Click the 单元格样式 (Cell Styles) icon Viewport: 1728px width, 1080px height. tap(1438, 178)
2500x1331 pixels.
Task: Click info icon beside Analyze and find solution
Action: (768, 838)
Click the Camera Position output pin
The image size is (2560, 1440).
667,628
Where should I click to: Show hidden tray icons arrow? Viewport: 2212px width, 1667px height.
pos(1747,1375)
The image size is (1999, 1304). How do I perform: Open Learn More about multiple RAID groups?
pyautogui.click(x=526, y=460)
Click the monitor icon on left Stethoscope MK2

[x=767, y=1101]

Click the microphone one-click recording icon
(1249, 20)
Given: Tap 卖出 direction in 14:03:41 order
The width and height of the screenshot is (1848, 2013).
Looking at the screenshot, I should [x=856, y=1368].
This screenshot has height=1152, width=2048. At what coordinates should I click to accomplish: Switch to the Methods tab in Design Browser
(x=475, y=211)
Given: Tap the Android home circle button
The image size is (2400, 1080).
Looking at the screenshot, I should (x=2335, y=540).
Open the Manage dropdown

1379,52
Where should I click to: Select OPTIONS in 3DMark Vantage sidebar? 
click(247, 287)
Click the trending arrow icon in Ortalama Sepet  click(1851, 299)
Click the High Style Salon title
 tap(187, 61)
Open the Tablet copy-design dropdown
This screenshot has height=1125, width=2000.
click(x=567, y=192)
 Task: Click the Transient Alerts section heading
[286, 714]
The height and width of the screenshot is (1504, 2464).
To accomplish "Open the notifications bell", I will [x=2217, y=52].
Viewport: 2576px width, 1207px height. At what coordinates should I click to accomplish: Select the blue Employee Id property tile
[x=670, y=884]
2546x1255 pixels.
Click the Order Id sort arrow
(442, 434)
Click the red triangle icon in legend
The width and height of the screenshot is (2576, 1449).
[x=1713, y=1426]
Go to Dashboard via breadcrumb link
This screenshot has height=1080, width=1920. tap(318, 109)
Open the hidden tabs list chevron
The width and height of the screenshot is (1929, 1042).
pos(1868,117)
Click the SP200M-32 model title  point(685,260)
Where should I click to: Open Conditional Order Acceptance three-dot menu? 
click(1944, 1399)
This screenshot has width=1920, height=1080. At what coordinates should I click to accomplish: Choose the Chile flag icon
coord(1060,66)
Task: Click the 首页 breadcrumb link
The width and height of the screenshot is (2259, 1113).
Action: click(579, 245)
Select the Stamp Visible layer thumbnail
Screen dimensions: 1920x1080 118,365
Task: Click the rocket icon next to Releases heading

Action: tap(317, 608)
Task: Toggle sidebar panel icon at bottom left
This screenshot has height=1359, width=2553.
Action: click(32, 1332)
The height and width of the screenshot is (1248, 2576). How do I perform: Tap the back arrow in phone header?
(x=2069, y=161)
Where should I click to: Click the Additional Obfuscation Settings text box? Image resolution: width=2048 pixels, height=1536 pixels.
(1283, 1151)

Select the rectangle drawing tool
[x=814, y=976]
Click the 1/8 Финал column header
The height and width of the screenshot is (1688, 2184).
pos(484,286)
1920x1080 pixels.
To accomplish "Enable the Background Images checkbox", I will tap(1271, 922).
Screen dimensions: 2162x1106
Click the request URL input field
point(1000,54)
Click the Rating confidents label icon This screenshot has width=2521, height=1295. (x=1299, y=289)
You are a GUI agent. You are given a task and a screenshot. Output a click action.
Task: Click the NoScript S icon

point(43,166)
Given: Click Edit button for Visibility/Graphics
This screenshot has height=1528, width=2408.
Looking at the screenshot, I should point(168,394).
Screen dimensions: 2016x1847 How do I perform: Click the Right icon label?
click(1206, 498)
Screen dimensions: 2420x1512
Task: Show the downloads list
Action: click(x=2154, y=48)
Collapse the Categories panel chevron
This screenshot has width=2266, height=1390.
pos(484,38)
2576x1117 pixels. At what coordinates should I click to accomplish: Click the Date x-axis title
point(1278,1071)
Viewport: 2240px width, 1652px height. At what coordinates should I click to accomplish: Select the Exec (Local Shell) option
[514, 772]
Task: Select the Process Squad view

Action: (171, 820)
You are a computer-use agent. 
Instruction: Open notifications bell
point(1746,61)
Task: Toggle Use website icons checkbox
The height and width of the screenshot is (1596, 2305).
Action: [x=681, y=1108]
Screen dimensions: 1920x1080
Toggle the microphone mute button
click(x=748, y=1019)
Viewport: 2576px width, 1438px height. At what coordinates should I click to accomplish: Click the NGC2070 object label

● **Activity**: Return, without any change, the lines from the one holding "Task: Toggle Use website icons checkbox" through the end of the listing, and only those.

● **Answer to the problem**:
Task: Toggle Use website icons checkbox
The height and width of the screenshot is (1596, 2305).
Action: [x=681, y=1108]
Screen dimensions: 1920x1080
Toggle the microphone mute button
click(x=748, y=1019)
Viewport: 2576px width, 1438px height. At what coordinates should I click to accomplish: Click the NGC2070 object label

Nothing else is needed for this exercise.